- Opening Delimiter -

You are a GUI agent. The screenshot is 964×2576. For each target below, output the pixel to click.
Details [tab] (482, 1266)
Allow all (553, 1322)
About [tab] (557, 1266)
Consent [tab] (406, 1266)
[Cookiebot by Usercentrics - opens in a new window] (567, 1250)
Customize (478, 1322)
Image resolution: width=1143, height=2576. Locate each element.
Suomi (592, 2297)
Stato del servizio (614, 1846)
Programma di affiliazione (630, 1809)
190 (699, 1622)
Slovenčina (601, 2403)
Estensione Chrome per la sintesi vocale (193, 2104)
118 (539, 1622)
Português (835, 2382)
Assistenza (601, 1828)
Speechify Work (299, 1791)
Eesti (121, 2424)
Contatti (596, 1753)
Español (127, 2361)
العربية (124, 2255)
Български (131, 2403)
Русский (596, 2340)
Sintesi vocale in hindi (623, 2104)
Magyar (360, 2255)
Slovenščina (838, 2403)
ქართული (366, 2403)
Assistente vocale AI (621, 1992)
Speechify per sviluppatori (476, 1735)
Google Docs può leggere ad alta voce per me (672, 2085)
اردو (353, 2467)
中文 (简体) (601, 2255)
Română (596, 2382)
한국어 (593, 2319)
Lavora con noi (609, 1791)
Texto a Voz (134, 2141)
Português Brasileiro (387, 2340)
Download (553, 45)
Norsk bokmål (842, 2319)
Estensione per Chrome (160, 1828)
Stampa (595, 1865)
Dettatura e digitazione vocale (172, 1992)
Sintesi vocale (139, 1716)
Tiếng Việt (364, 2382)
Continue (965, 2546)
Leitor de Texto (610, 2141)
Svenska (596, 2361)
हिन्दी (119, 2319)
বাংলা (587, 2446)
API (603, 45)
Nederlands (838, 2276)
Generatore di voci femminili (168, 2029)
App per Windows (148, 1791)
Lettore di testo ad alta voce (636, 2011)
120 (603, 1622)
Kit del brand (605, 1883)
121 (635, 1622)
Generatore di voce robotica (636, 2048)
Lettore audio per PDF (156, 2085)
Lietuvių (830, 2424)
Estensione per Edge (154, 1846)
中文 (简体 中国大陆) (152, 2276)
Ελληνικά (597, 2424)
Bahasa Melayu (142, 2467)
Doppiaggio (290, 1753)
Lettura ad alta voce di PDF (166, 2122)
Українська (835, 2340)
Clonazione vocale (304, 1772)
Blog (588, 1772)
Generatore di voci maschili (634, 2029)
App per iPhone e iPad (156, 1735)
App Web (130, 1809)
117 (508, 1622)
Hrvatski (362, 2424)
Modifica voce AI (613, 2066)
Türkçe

- Closing Delimiter -

- _EXERCISE DIRECTIONS_
With no line skipped, output the listing in full.

- _ANSWER BOX_
You are a GUI agent. The screenshot is 964×2576. For each target below, output the pixel to click.
Details [tab] (482, 1266)
Allow all (553, 1322)
About [tab] (557, 1266)
Consent [tab] (406, 1266)
[Cookiebot by Usercentrics - opens in a new window] (567, 1250)
Customize (478, 1322)
Image resolution: width=1143, height=2576. Locate each element.
Suomi (592, 2297)
Stato del servizio (614, 1846)
Programma di affiliazione (630, 1809)
190 (699, 1622)
Slovenčina (601, 2403)
Estensione Chrome per la sintesi vocale (193, 2104)
118 (539, 1622)
Português (835, 2382)
Assistenza (601, 1828)
Speechify Work (299, 1791)
Eesti (121, 2424)
Contatti (596, 1753)
Español (127, 2361)
العربية (124, 2255)
Български (131, 2403)
Русский (596, 2340)
Sintesi vocale in hindi (623, 2104)
Magyar (360, 2255)
Slovenščina (838, 2403)
ქართული (366, 2403)
Assistente vocale AI (621, 1992)
Speechify per sviluppatori (476, 1735)
Google Docs può leggere ad alta voce per me (672, 2085)
اردو (353, 2467)
中文 (简体) (601, 2255)
Română (596, 2382)
한국어 (593, 2319)
Lavora con noi (609, 1791)
Texto a Voz (134, 2141)
Português Brasileiro (387, 2340)
Download (553, 45)
Norsk bokmål (842, 2319)
Estensione per Chrome (160, 1828)
Stampa (595, 1865)
Dettatura e digitazione vocale (172, 1992)
Sintesi vocale (139, 1716)
Tiếng Việt (364, 2382)
Continue (965, 2546)
Leitor de Texto (610, 2141)
Svenska (596, 2361)
हिन्दी (119, 2319)
বাংলা (587, 2446)
API (603, 45)
Nederlands (838, 2276)
Generatore di voci femminili (168, 2029)
App per Windows (148, 1791)
Lettore di testo ad alta voce (636, 2011)
120 (603, 1622)
Kit del brand (605, 1883)
121 (635, 1622)
Generatore di voce robotica (636, 2048)
Lettore audio per PDF (156, 2085)
Lietuvių (830, 2424)
Estensione per Edge (154, 1846)
中文 (简体 中国大陆) (152, 2276)
Ελληνικά (597, 2424)
Bahasa Melayu (142, 2467)
Doppiaggio (290, 1753)
Lettura ad alta voce di PDF (166, 2122)
Українська (835, 2340)
Clonazione vocale (304, 1772)
Blog (588, 1772)
Generatore di voci maschili (634, 2029)
App per iPhone e iPad (156, 1735)
App Web (130, 1809)
117 (508, 1622)
Hrvatski (362, 2424)
Modifica voce AI (613, 2066)
Türkçe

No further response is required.